There have been some tragic deaths since I last wrote here, including musical legends Glenn Frey, David Bowie and Prince; Gary Shandling, who gave us masterful comedy with The Larry Sanders Show; Kathryn Altman, who so lovingly kept her late husband Robert Altman's legacy alive and well, particularly with the magnificent book on his career; and brilliant author Harper Lee. I had the honor of briefly meeting Harper Lee ten years ago with my friend Bolton Eckert at Horton Foote's ninetieth birthday party - she was an extraordinary person, and her work and legacy will live on forever.

Sunday, May 22, 2016

On Everybody Wants Some!! and An Untitled New Film Project

There have been a lot of great movies so far this year (Knight of Cups, Midnight Special and Hail, Caesar! among them), but the best is Richard Linklater’s Everybody Wants Some!! The feeling of this movie lingered with me days after seeing it. It’s a deceptively powerful film, perhaps because underneath all of the good times and hard-partying, there’s a profound sadness that’s only revealed when it’s all over.

I'm amazed how similarly the film works as Linklater’s masterpiece Boyhood (2014) - there's really not much melancholy in the movie itself, but the experience of watching it and then leaving the cinema allows the sadness to slowly seep in afterward. Suddenly, you realize you can’t hang out with these guys anymore, and you want the good times to continue. The film’s cumulative power is so much bigger than I realized during the casualness of its individual scenes, and it isn’t until the final quiet moments of the picture, right before Let the Good Times Roll by The Cars starts playing, that the full impact of what you’ve seen hits you.

The moment that best hints at this sadness in the film is during the team’s baseball practice, in which Willoughby (Wyatt Russell) is quietly called off the field by the coach, told he has to leave the team, and shakes the coach’s hand (it’s later revealed he’s thirty years old and fudged his transcript to get back onto a college team – he simply wants to relive his glory years).

“Here for a good time, not a long time,” Willoughby says to the others in a down-to-earth manner as he’s called off the field, echoing the film’s tagline.

The other guys don’t know how to react, and we’re quickly whisked away from the potentially melancholy moment by the ridiculously bad sportsmanship of Jay Niles (Juston Street). It’s a technique that recalls something Martin Scorsese does in The Wolf of Wall Street (2013), where Jordan Belfort briefly comes face-to-face with one of the deeply disturbing consequences of his lifestyle (a co-worker’s suicide) and then immediately brushes it aside and moves on to the next fun thing. These movies don’t want to linger in the melancholy, but we’re always aware it’s there, bubbling just beneath the surface.

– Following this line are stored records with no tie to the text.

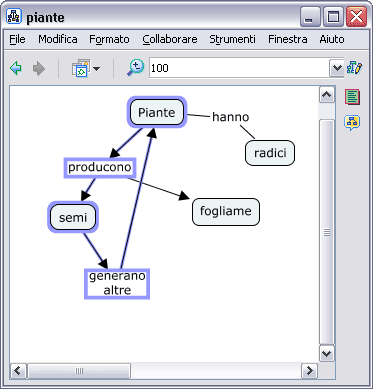Select the fogliame concept node
Image resolution: width=373 pixels, height=389 pixels.
tap(226, 212)
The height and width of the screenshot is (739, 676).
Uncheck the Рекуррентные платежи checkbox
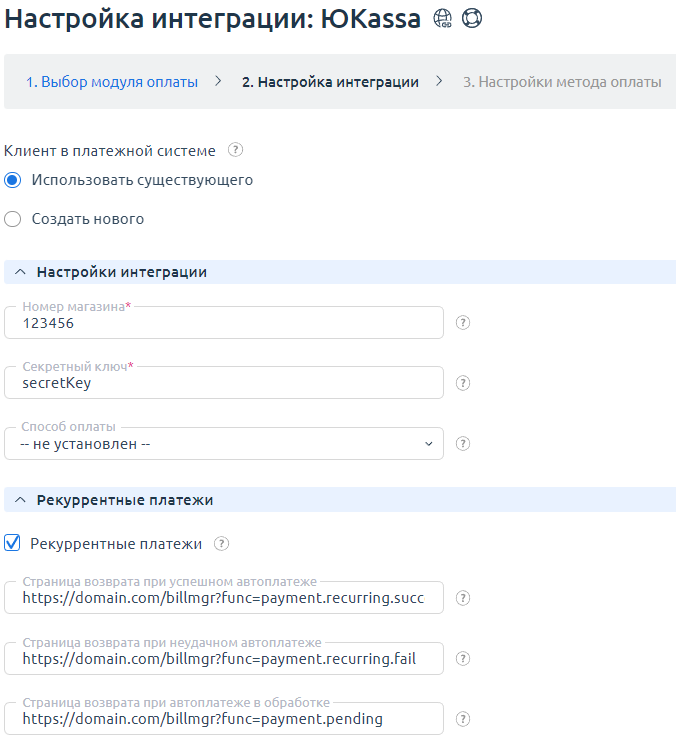(x=13, y=544)
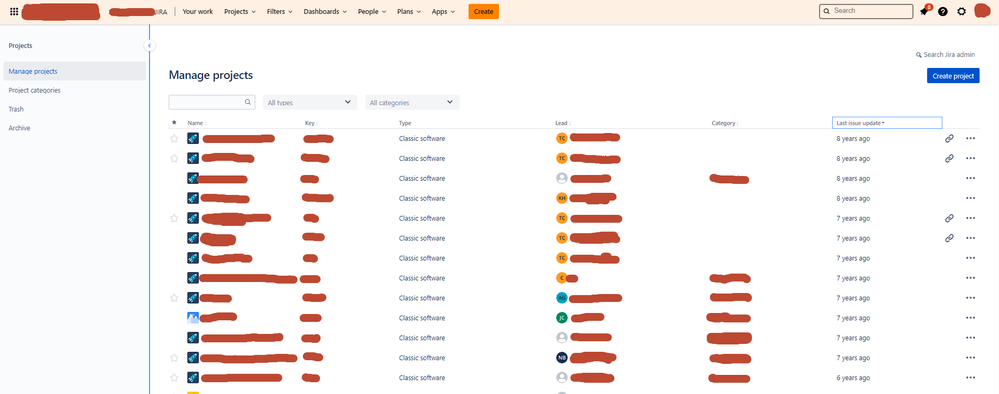Viewport: 999px width, 394px height.
Task: Select Project categories in the sidebar
Action: tap(35, 91)
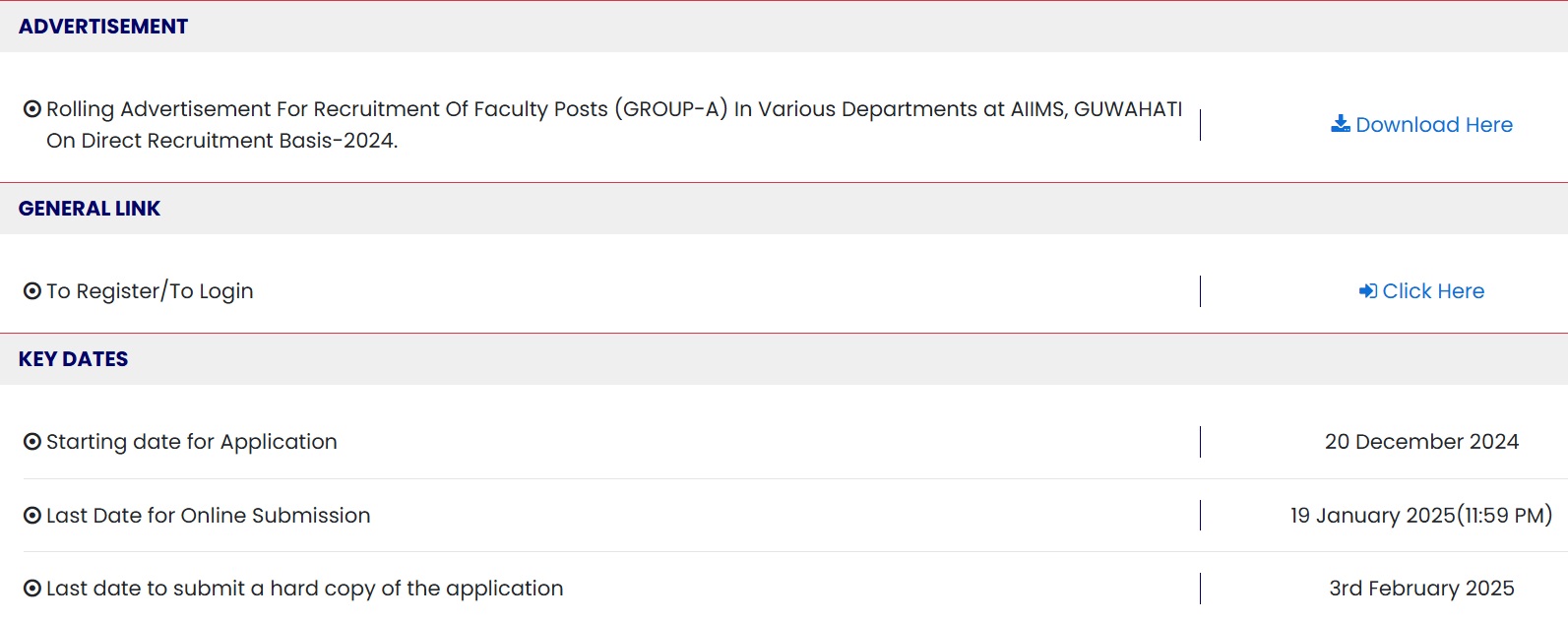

In a strange way, Everybody Wants Some!! both doubles down on the partying in Linklater’s Dazed and Confused (1993), and yet it’s somehow even more nostalgic and elegiac than that movie. It captures what you wish college was like, in its most idealized form.

Leaving the theater, I felt something I've experienced after some of the best moments of my life – when, after being surrounded by friends, the noise settles down and you slowly realize that that feeling won't return ever again – not that exact feeling, anyway. In a way, this feeling is what’s going to come over the characters in this movie in the near future. They’re all on their way to unremarkable adulthoods, and it’s doubtful the rest of their lives will live up to what they experience here. When I think of Everybody Wants Some!!, I’m essentially a character from the movie who wants to go back to that time.

The structure here is awesome – rather than cutting from one baseball practice to a wild party and then back to another baseball practice, we just get one long practice scene. By not cutting away from any one location too quickly, we get the most out of the hang-out feeling, like we’re really living in these scenes. Linklater and editor Sandra Adair give every scene breathing room – we’re not just jumping from one thing to another. And Linklater does such a good job of introducing fifteen central characters and helping us know and understand each of them.

And I’m amazed by how subtly Linklater is able to infuse a sense of melancholy throughout the movie. I think he partially does it through music, and by showing these characters charging ahead for their youthful goals that, sometimes, seem a little sad. Will they remember any of these frivolous games in ten years? Will any of this matter?

Take, for instance, the scene at the county-western bar, where the guys re-locate after Jay gets them kicked out of Sound Machine. One of them, Nesbit (Austin Amelio), rides the bar’s mechanical bull ferociously - and as the tune Driving My Life Away by Eddie Rabbit plays, I suddenly felt a great deal of despair.

It's something about the match between music, activity and the character's goal – he’s dead set on riding that bull as well as he can. And it made me deeply sad - for the character, for the thrills and highs we try to achieve every night as young people. It just reminded me of something. I don’t know what, exactly. Maybe it felt reminiscent of a time, place and feeling I've shared, and the truly insignificant goals we’ve all embarked upon that only distract from the larger loneliness of a given night on the town. That’s all here, in this one quick scene, with that song playing and Nesbit riding that bull.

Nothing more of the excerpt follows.